When Learning Math, Sometimes Less Is More
One paradox of learning math is that “less” can indeed be “more.” Many students took advanced classes like calculus in high school. However, if I ask which college class they placed into, it’s often at a lower level than calculus.
Classroom observations support these placements: some students aren’t sure if 30% and 0.3 are equivalent; some think that adding one-third plus one-fourth yields one-seventh. It’s puzzling that high schools had moved these students into advanced classes. Something went wrong, probably well before senior year, and schools should slow things down and try to remedy it. Aspiring science students should not arrive in college unprepared for calculus despite having taken calculus.
The preferred explanation – that these students must have taken a placement test on a bad day – is easily dismissed. We use multiple factors to place students into math classes, including high school grades and multiple tests. It takes more than a family crisis, missed bus, or flu to bar a well-prepared student from calculus. Some students do panic during math tests, but anyone who advanced to calculus in high school should have succeeded on more than a few math tests along the way. Tests are not the culprits.
As puzzling as the placement scores is the number of high school students taking calculus. Calculus was once the ubiquitous starting point of college math, not a common capstone to high school. If K-12 education had improved in the meantime, and more students quickly mastered algebraic skills, then, by all means, teach them calculus. But what if more students are merely sent along with modest, baseline grades in algebra because parents and principals want more children to study more advanced material?
Students often struggle with the most fundamental concept in algebra: changing the letter we use for a variable doesn’t change the rules.
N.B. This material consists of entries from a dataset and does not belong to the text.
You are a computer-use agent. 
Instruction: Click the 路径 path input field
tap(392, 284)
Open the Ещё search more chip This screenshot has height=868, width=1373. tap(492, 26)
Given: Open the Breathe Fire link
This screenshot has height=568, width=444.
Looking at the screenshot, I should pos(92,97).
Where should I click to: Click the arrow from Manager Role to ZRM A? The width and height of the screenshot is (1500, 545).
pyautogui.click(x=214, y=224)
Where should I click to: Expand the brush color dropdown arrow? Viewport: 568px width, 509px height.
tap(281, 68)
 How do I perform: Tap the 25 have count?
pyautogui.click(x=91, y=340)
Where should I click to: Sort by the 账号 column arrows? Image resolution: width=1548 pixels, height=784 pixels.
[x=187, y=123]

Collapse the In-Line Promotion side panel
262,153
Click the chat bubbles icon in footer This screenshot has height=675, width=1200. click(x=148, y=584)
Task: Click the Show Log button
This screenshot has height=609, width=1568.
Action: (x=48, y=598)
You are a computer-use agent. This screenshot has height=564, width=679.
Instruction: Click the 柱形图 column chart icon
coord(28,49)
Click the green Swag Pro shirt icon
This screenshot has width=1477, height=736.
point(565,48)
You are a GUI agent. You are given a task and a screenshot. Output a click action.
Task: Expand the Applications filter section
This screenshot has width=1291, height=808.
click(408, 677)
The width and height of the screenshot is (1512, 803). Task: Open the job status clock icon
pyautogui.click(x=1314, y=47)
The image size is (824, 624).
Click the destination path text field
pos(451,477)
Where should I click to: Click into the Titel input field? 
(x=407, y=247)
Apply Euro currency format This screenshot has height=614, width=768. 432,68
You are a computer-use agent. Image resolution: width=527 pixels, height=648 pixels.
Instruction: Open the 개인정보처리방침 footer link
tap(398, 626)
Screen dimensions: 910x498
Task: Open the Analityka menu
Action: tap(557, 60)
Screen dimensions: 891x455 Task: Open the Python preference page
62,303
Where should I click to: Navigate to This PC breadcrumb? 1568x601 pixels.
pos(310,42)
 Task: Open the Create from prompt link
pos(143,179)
Students might be comfortable solving an equation for a variable named “x” (a common name for variables in algebra), but they worry if I label it “E” or “v” (common labels in physics). The equivalence of these situations is among the most important lessons of algebra. As Juliet said, “That which we call a rose by any other name would smell as sweet.”
Many college-bound students would benefit from more gradual high school math curricula. Let them spend twelfth grade thoroughly revisiting algebra, sharpening core skills, and applying those skills to a variety of problems. Athletes lift weights and run laps before stepping onto the playing field, and aspiring science students should drill on fundamentals before attempting advanced topics. Succeeding in calculus at the start of college is better than paying college tuition to learn algebra that should have been mastered in high school.
Gradual curricula might be much more beneficial for college-bound students – but what about school administrators? How do they advance their careers if fewer students take advanced math classes? Schools are evaluated on whether students reach milestones within the K-12 system, not on what happens after they leave. It looks good to have more students taking advanced classes.
Well, what if K-12 administrators’ careers and budgets depended on how students performed in college? I suggest this not in a vindictive spirit toward high schools, but from experience with receiving educational feedback. In many universities (mine included), the science and engineering departments regularly interact with the industries that hire our graduates, and industry input helps us improve our teaching.
High schools should similarly consider what happens when underprepared students enter college. Instead of pushing them through rapid math sequences without mastering basic skills, let students progress more gradually. Learning a few key things well is more important than learning many things superficially. Less really can be more.